Congrats bro, keep going.


----------



## kaminagi (May 11, 2010)

Great job!  I know just how you feel I've done the same thing, dropping all my classes many times. Currently I'm going at a pretty slow rate right now, about 2 classes per semester but at least it's something right? :b


----------



## SeraphSoul (Aug 4, 2013)

Good job!
I had to live through my classes with my social anxiety, & many times I wanted to run away at certain situation, like in a graphic design class, I had to share & talk about my projects....
I can't believe I survived Dx
But I'm taking years break off from college.

Anyways, that's a great accomplishment you've done there! =)
Take your time lol


----------



## TheOwlAndTheLion (Apr 29, 2016)

That's cool congratulations! I can imagine how hard it must have been for you to do that. When I think about going to university next year I totally freak out. So I'm really happy for you that you did it and I hope it will get easier now for you


----------



## acidicwithpanic (May 14, 2014)

Awesome! You and I both. Your associate's seems farther away than it really is am I right? Lol, I'm already three classes away from graduating and it still feels like I'm so far.


----------



## uziq (Apr 9, 2012)

naes said:


> multiple attempts at community college and dropping my classes every time!


Been there, eventually made it through with my Associate's.

Congrats, keep going


----------



## naes (Nov 1, 2013)

uziq said:


> Been there, eventually made it through with my Associate's.
> 
> Congrats, keep going


Thanks  Are you getting your bachelors atm?


----------



## uziq (Apr 9, 2012)

naes said:


> Thanks  Are you getting your bachelors atm?


Nah, I'm taking a break from school and working. I'm not sure when or if I'll get my Bachelor's.


----------



## naes (Nov 1, 2013)

uziq said:


> Nah, I'm taking a break from school and working. I'm not sure when or if I'll get my Bachelor's.


What do you do for work atm?


----------



## naes (Nov 1, 2013)

acidicwithpanic said:


> Awesome!
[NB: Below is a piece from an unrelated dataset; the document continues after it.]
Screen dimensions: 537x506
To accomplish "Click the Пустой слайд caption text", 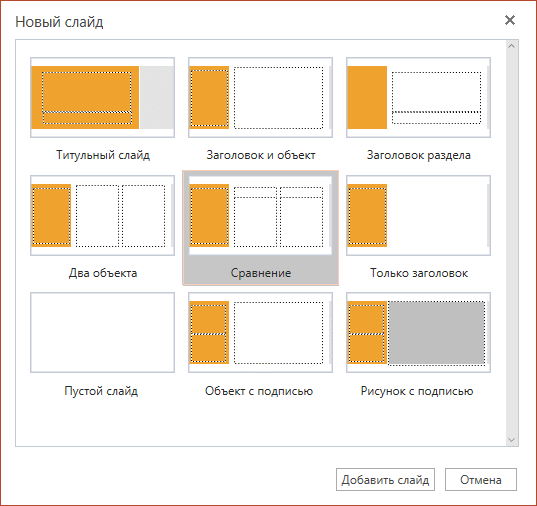I will point(101,391).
You and I both. Your associate's seems farther away than it really is am I right? Lol, I'm already three classes away from graduating and it still feels like I'm so far.


No it is pretty far away lol.


----------



## millenniumman75 (Feb 4, 2005)

naes said:


> No it is pretty far away lol.


Are you going to continue with more classes?


----------



## hmweasley (Sep 12, 2013)

Congratulations! That's awesome!


----------



## naes (Nov 1, 2013)

millenniumman75 said:


> Are you going to continue with more classes?


Yeah I'm starting another 2 classes for summer on monday.


----------



## naes (Nov 1, 2013)

hmweasley said:


> Congratulations! That's awesome!


Thanks  Does your name have anything to do with harry potter btw?


----------



## millenniumman75 (Feb 4, 2005)

naes said:


> Yeah I'm starting another 2 classes for summer on monday.


 Awesome - we need more edumacated people on SAS. 

You know you can do it! You can talk to people in your classes about the schoolwork - it's a safe subject, no nerves.


----------



## naes (Nov 1, 2013)

millenniumman75 said:


> Awesome - we need more edumacated people on SAS.
> 
> You know you can do it! You can talk to people in your classes about the schoolwork - it's a safe subject, no nerves.


I'm actually taking 2 really interesting classes for this summer (intro to music theory and intro to environmental science) so I hopefully will be able to make some friends.


----------



## hmweasley (Sep 12, 2013)

naes said:


> Thanks  Does your name have anything to do with harry potter btw?


You're welcome. And it does. Haha.


----------



## naes (Nov 1, 2013)

hmweasley said:


> You're welcome. And it does. Haha.


I love harry potter xD. I read the books like 4 times lol.


----------